Een rapport in opdracht van de Noorse regering is in tegenspraak met de recente bewering van de Britse premier Boris Johnson in het parlement dat de kosten van offshore windenergie in tien jaar tijd met 70% zijn gedaald. Het bevestigt dat de nieuwste offshore windparken van het Verenigd Koninkrijk dure operaties blijven.
De academici die het rapport hebben opgesteld, hebben inderdaad gezegd
dat de komende windparken van de Doggersbank onrendabel en in wezen
waardeloos zullen zijn, met een waarde van ongeveer £ 1 miljard.
De Doggersbank is 's werelds grootste offshore windproject in aanbouw.
Equinor beschouwt het Doggersbank-project in de Britse Noordzee als
een aanwinst van wereldklasse, eentje die profiteert van sterke
windomstandigheden, innovaties en ongekende schaal: het zal 3,6
gigawatt aan geïnstalleerd vermogen hebben wanneer het voltooid is.

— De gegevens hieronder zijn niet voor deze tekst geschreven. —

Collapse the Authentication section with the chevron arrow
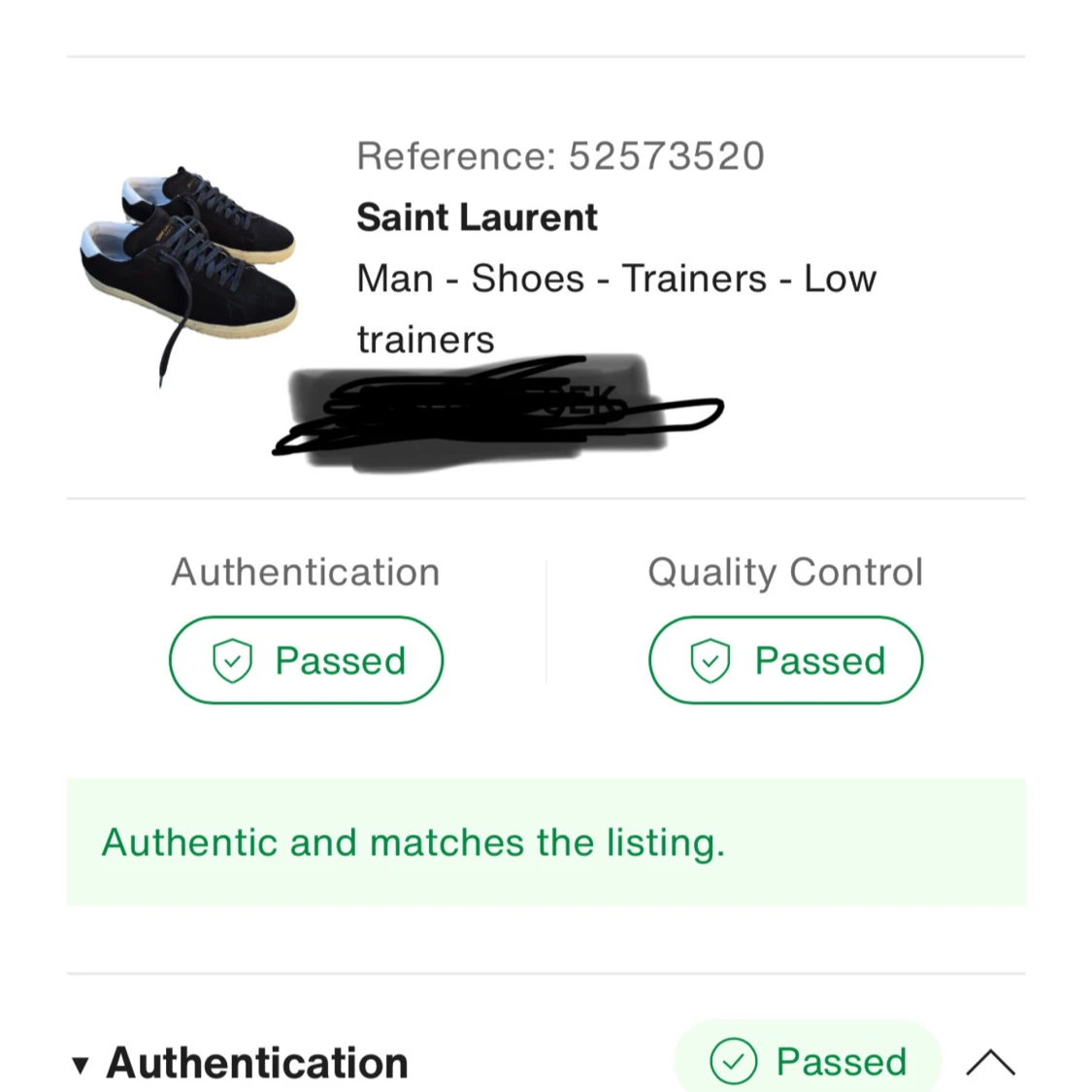The image size is (1092, 1092). point(990,1063)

Eén van de auteurs van het onderzoek vertelde dat het rendement van
het enorme project niet hoger is dan de rendementseis van Equinor, dus
de onderzoekers beschouwen het project als onrendabel. "Naar onze
schatting is de Doggersbank onrendabel", zegt professor Petter
Osmundsen van de Universiteit van Stavanger. "Het project moet
concurreren met alternatieve investeringsmogelijkheden." Osmunden
sprak zijn vertrouwen uit in de conclusies van het onderzoek, maar
erkende dat de onderzoekers bij het opstellen ervan hadden vertrouwd
op een aantal aannames, openbare informatie en industrienormen.
Equinor zou er beter aan doen zich te concentreren op andere soorten
projecten voor schone energie met hogere toetredingsdrempels die meer
in overeenstemming zijn met de competentie van het bedrijf, zei hij.

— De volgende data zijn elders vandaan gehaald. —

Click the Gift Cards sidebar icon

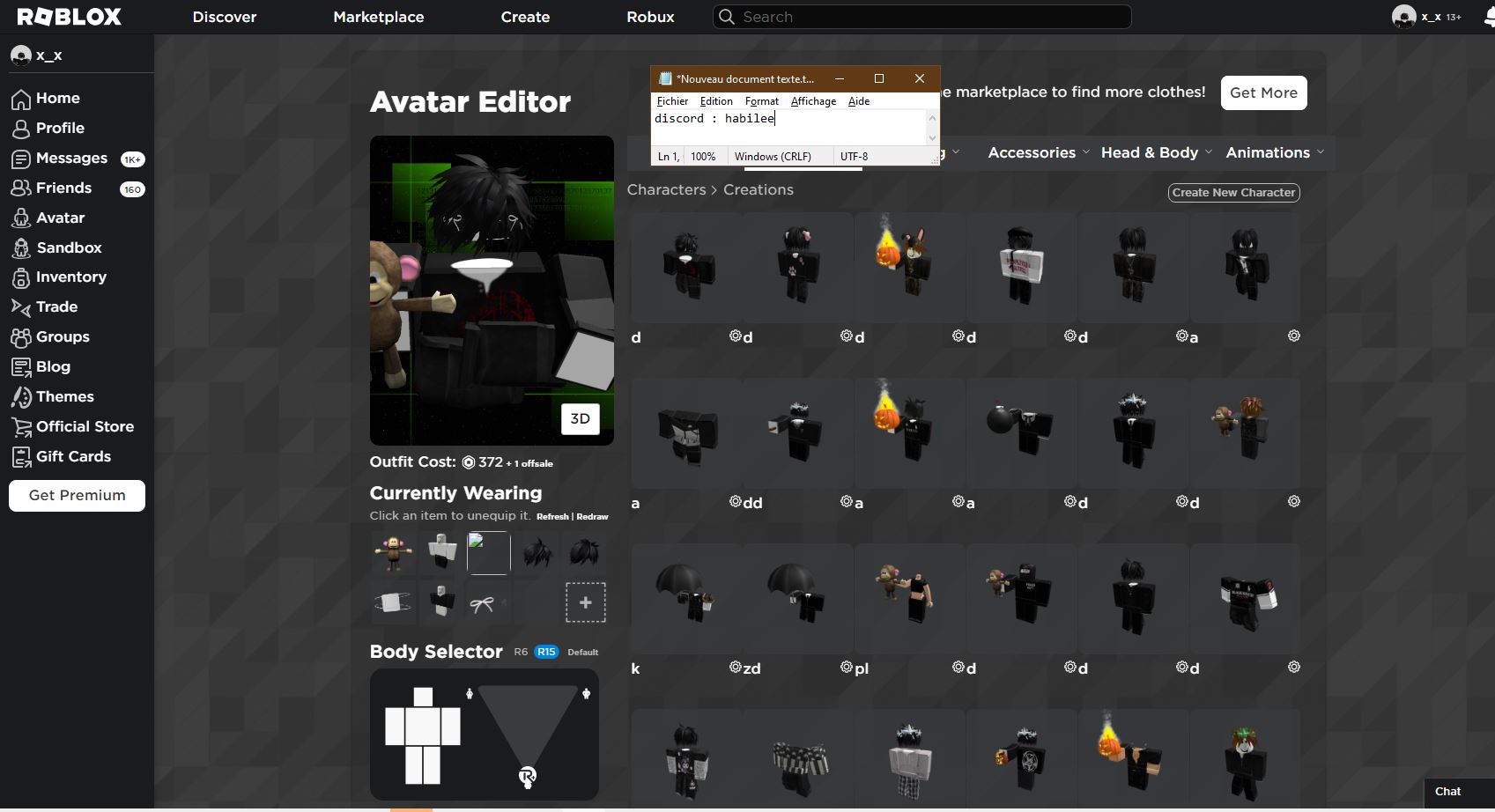tap(21, 456)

Equinor is verantwoordelijk voor de operaties voor het Britse
Noordzeeproject, terwijl de in Schotland gevestigde partner SSE de
bouw van het project leidt en Eni een industriële partner is voor alle
drie de fasen van het windpark. Equinor en SSE hebben elk een belang
van 40% in het project, terwijl Eni 20% heeft.
Opmerkelijk is dat de bevindingen van de samenstellers van het rapport
niet zijn betwist door de ontwikkelaars, maar Equinir benadrukte dat
het had geprofiteerd van de verkoop van belangen in het project.
Daarbij wordt gerefereerd naar de aankoop van een belang door het
Italiaanse energiebedrijf Eni, als partner van de Doggersbank. "Equinor
ging in een vroegtijdig stadium de Doggersbank binnen en dat toont de
waarde aan van toegang tot vroege en rijpende activa vóórdat de klad
erin komt", merkte een bron binnen het bedrijf op.
Het nieuwe onderzoek roept uitdagende vragen op over de
energietransitiestrategie van de door de Noorse staat gecontroleerde
olie- en gasgigant. De studie werd deze maand ingediend bij het Noorse
Ministerie van Petroleum & Energie, dat het financierde als onderdeel
van een breder onderzoek naar potentiële mogelijkheden voor
energietransitie voor het land. De bevindingen zijn echter slechts het
zichtbare topje van een zeer grote ijsberg van onrendabele offshore
windprojecten die pensioenfondsen dreigen te treffen die hebben
geïnvesteerd in soortgelijke regelingen voor hernieuwbare energie.
Het rapport bevestigt een reeks bevindingen uit diverse bronnen, die
aantonen dat de kosten van offshore windenergie erg hoog zijn, in het
beste geval slechts langzaam dalen en ver boven de overeengekomen
uitoefenprijzen van de veilingen liggen. Sinds 2017 heeft er geen
revolutie in de kosten van offshore windparken plaatsgevonden. Elke
keer dat er nieuwe financiële gegevens beschikbaar komen van offshore
windparken gaan de kostenramingen omhoog. Zo zijn eerdere schattingen
voor het Seagreen 1-windpark met bijna 20% gestegen, en die voor de
Doggersbank met een vergelijkbaar percentage.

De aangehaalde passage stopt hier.